As highlighted in the previous sections, a blind spot is only consequential if the model encounters data from that region of feature space post deployment. This means that, while we can aim to minimize the blind spot volume during training via some of the suggestions above, we won’t know whether a consequential blind spot exists until after a model has been deployed. The FDA’s proposed regulatory framework for AI/ML includes provisions for a change control plan1, whereby model developers can retrain a model based on information related to model performance. As high-dimensional models are more sensitive to covariate shift50, we propose that one of the criteria for initiating a model change is if there is a difference in data distribution post deployment relative to the training set. This requires that during model monitoring, developers not only analyze the performance of the model using aggregate measures of accuracy (e.g., average sensitivity and specificity), but also constantly monitor the difference between the training data distribution and the distributions of data encountered post deployment (for example, using information divergence measures51).

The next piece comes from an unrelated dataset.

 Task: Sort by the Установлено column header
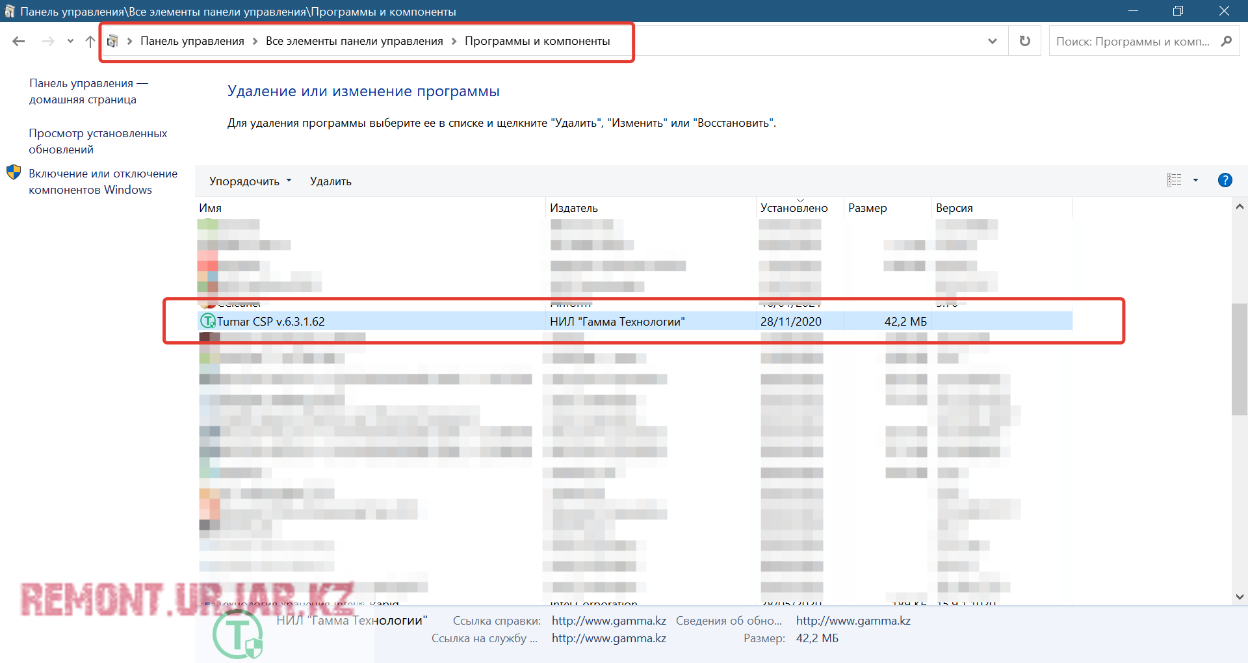click(x=794, y=207)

It is undeniable that AI is changing the landscape of medicine, although to date there still exists a considerable gap between its promise and true impact on patient care, owing at least partially to a lack of model generalizability. That is, algorithms that achieve high performance during their training phases turn out to have much higher error rates during prospective validation. The high-dimensional, multimodal nature of the data is as much a curse as it is a blessing. Clinical AI models are often trained on high-dimensional, small sample size datasets with large blind spots. As these datasets are used to tackle increasingly complex applications without a corresponding increase in the sample size, and models are iteratively refined on these same small datasets, the negative impact of the blind spot can grow exponentially, leaving the trained models more susceptible to failure during deployment. To mitigate some of these negative effects, researchers should first carefully consider whether the available sample size can support the complexity of the proposed application. If answered in the affirmative, they should limit unnecessary model complexity during development, ensure that the features used to train the models are robust, take care in collecting an unbiased training sample that supports the complexity of the model, and monitor the model post deployment to ensure that there isn’t a mismatch between training data distribution and the data distribution at deployment.